In this regard, learning regex is not much different from learning Microsoft Excel, or another feature-rich tool for work.
Agreed… a basic understanding with contrived examples and stacked decks is usually easy enough.
However, getting very good at regex, i.e., applying it to a variety of data sets, many often with non-conforming information – takes a much longer time.
So what you’re learning for your current problem may not be the answer to future ones. It depends on the data to process.
It’s like with a natural language – that too takes time to learn. Or to play a musical instrument.
And above all experience, which comes with using regular expressions or a natural language.
Back to your task to sorting files by their tags into different groups. Regular expressions don’t help you there, I think. A simple script, however, can do that. I’ll try to take a look at that later.
Thanks for the great explanations @BLUEFROG. I feared it might have something to do with RegEx
I can see I needed to be more specific in that the first bit of the text string can literally be anything since projects have their own formatting, version numbering, and also different numbers of underscores and dashes in the file names, so I’m really only trying to capture the two last digits, underscore, and instrument name. They are always right after the last or only instance of " - ".
If you have the time I would greatly appreciate a nudge, but otherwise I’ll try the regex101 website to try for it. I have already build a couple of regex’s before.
By the way: The reason I’m dragging it back into Finder is to share it to the production server.
followed by at least one of anything, which is captured in the first (and only) capturing group.
So, that capturing group would contain “the two last digits, underscore, and instrument name”. I assume (since I didn’t really understand your requirements for the target folder name) that you want every instrument in its own folder. So, instead of using (.+) at the end, you’d use \d+_(.+) to put the instrument’s name in the first (and only) capturing group.
Combine that with - to - \d+_(.+) and you get something that works with… well only those filenames with only one dash in them. But you said you wanted to target the last dash.
Which is the perfect use case for the greediest RE of all, namely .*. That one matches any character any number of times – from zero to potentially infinity. The complete RE would be
.*-\s+\d+_(.+)
translating to
Match anything up to a dash
followed by at least one space (\s+)
followed by at least one digit (\d+)
followed by an underline (_)
Save anything after that in the first and only capturing group
I threw in \s+ to make sure that the RE matches also filenames with more than one consecutive space characters in them.

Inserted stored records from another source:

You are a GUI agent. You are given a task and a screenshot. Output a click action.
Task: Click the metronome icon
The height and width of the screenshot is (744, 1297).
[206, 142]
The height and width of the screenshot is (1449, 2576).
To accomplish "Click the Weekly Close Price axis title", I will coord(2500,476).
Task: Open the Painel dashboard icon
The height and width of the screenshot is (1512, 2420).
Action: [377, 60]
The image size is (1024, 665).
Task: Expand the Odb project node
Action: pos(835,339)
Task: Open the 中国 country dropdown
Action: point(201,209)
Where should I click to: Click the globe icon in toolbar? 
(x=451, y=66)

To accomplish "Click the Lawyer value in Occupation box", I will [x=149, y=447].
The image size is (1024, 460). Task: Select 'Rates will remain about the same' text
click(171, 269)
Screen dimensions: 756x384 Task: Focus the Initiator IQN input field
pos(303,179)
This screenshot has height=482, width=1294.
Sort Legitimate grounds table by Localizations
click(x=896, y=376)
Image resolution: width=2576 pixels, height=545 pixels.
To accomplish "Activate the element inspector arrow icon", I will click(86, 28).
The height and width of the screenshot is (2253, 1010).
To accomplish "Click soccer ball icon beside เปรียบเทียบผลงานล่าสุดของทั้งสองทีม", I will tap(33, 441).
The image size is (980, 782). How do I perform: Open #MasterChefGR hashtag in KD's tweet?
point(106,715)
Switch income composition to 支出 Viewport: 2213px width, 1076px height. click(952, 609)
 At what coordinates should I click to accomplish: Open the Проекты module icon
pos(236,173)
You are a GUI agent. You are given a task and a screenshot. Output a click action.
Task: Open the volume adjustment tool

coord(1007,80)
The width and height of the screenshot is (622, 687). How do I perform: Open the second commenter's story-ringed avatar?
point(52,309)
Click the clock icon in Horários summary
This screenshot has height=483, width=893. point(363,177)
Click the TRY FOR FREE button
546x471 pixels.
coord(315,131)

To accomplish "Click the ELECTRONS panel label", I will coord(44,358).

It all depends on the input and on what “work” means. For the input
“-Intro_v1.2.3 - 01_VIOLIN I” (see your first post)
your RE .*-\s+(.+)
will save “01_VIOLIN I” in the first capturing group. If you then use \1 in the File action of your smart rule, the file will be put in the group “01_VIOLIN I”. Basically, all files mentioned in your first post will be put each one in their own group. Is that what you want?
In your post, you said
which I’d interpret as “I want a folder for VIOLIN I, another one for VIOLIN II and another one for CONTRABASS”.
That is not what your RE will give you with the sample data you posted. But the one I posted previously does.
Unfortunately, your terse description does not explain why the RE I posted did not “work” – perhaps my assumptions were not correct? Was there a syntax error? Was the input different from what you posted before?
Without the necessary information, it’s not really possible to have a fruitful process here.